Of all my virtues, patience is definitely not one of them. To be completely honest, I’ve been hiking on the new trail between Marr Park and Ainsworth for about two weeks now. The first day I went for a hike, I actually had to walk around a barricade that was protecting the last tile of wet cement.
Since I read a book by Tom Brown Jr., I find myself regularly keeping an eye on the ground and looking for footprints. In his book “Way of the Scout,” Brown discusses the tracking ability of Native American scouts. He says that they are about to see a track anywhere and can tell everything about the person or animal that made the track, including what mood they are in. That is an interesting concept, but I tend to think he may be exaggerating a little to enhance the business at his wilderness school.
Going down the trail on that first night, I found myself scanning the ground for tracks. It soon became pretty obvious that I wasn’t the first person to have used the trail.
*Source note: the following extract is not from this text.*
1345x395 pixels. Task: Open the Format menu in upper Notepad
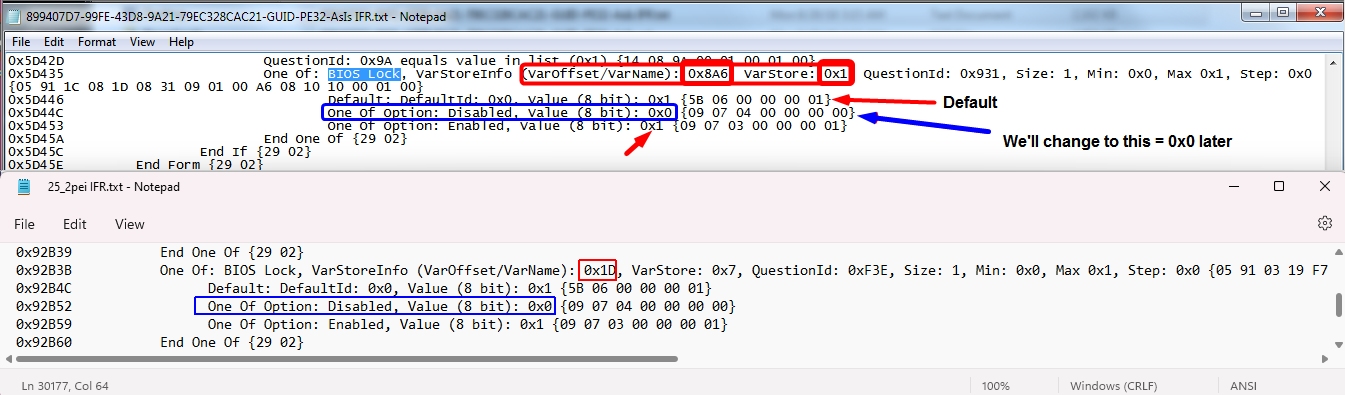click(x=97, y=42)
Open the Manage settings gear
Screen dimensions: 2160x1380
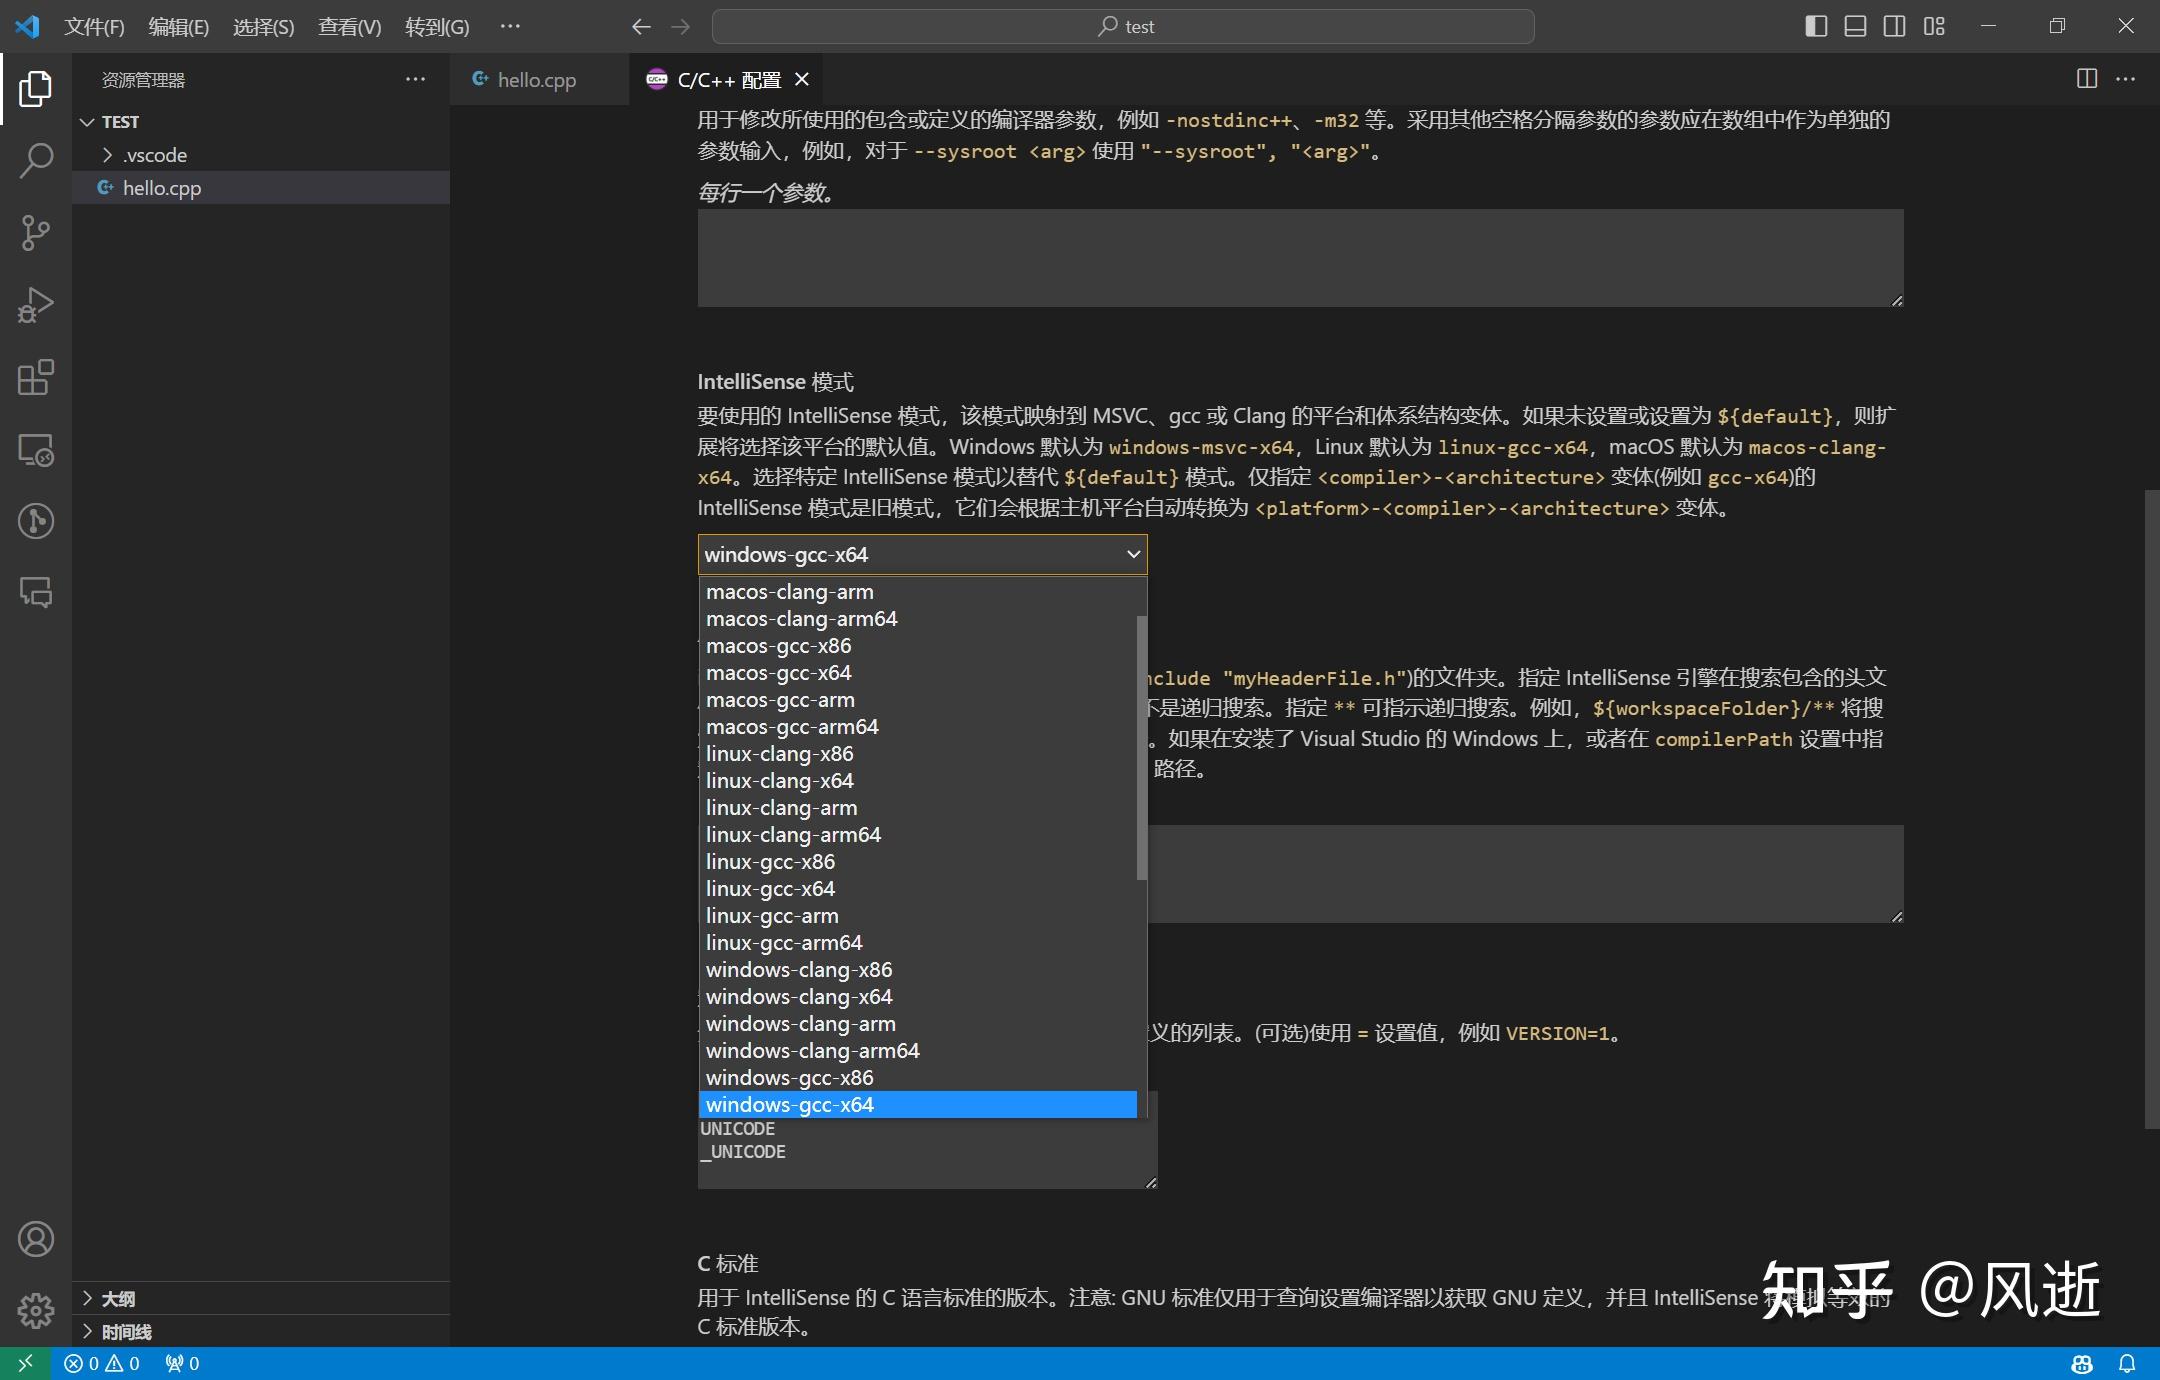coord(36,1310)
There was plenty of bicycle and sneaker tracks on the pavement, as well as many tracks of what I believe are from a raccoon. I also saw, on the side of the trail, several sets of larger hoofed tracks I guessed came from a deer.
A word here: Sign comes in many different forms. While most people think of a clear footprint in loose ground, other forms of sign can include twigs that have been broken or grass that has been flattened by an animal.
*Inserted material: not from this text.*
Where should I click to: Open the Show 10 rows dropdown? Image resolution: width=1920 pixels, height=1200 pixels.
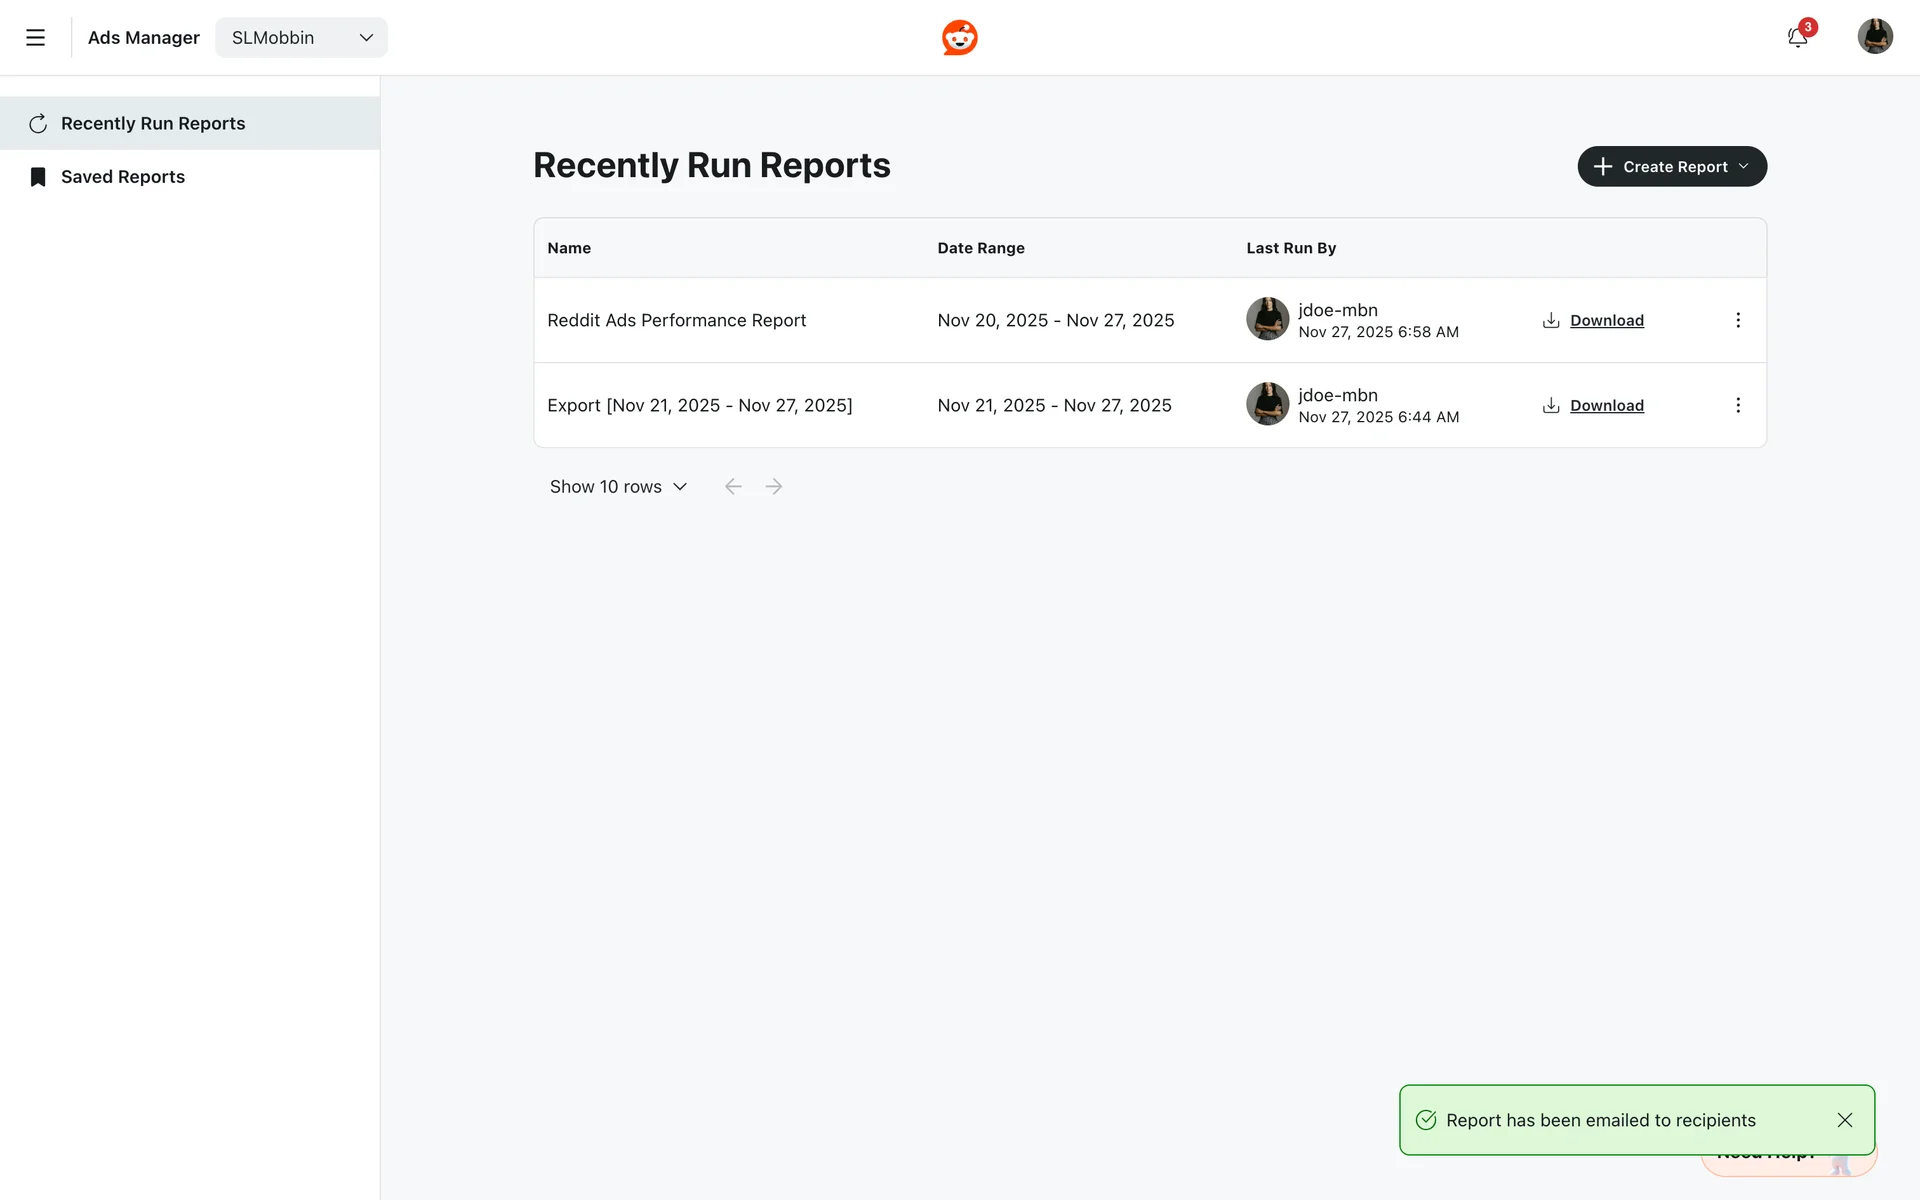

I followed those tracks along the trail as I hiked. No, I didn’t have any special reason for doing it, other than simply for curiosity. I saw the animal had hopped on and off the trail several times and apparently run into brush along the road that I guessed was its den.
After walking the full 1.3 miles into Ainsworth I turned around and started my trek back. The sun was beginning to drop behind the horizon, as I had started my hike in the late evening to enjoy the cooler temperature. It was right at dusk when I rounded the corner that led down to Thomas Marr Park. Then, right in front of me no more than 10 feet, two deer hopped out of the woods — first a doe, then a fawn. They were almost close enough to touch, although that didn’t seem like a good idea.
Let’s face it; deer are cute and cuddly animals — from a distance. Up close and personal, it is a wild animal — albeit somewhat timid — that will protect its young like any other animal. Deer also like to kick and I’m sure the mother deer can run faster than me.
I crouched down by a tree and did my best to send the non-verbal message that I wasn’t a threat to them. It was really cool sitting there for a few seconds and watching them scan the area. Then, they hopped back into the bush on the other side of the trail. I walked over and tried to watch them leave, but they were already gone. They must have been really hauling.
The moral of this story: It is better to have deer jump out in front of you if you are on foot than if you are in a car. The other moral of the story: a grand opening of the trail is being held this Saturday beginning at 5 p.m. It promises to be fun. I can testify that the trail is awesome and well worth a look. They will also give away free T-shirts, which is plenty of reason for me to attend.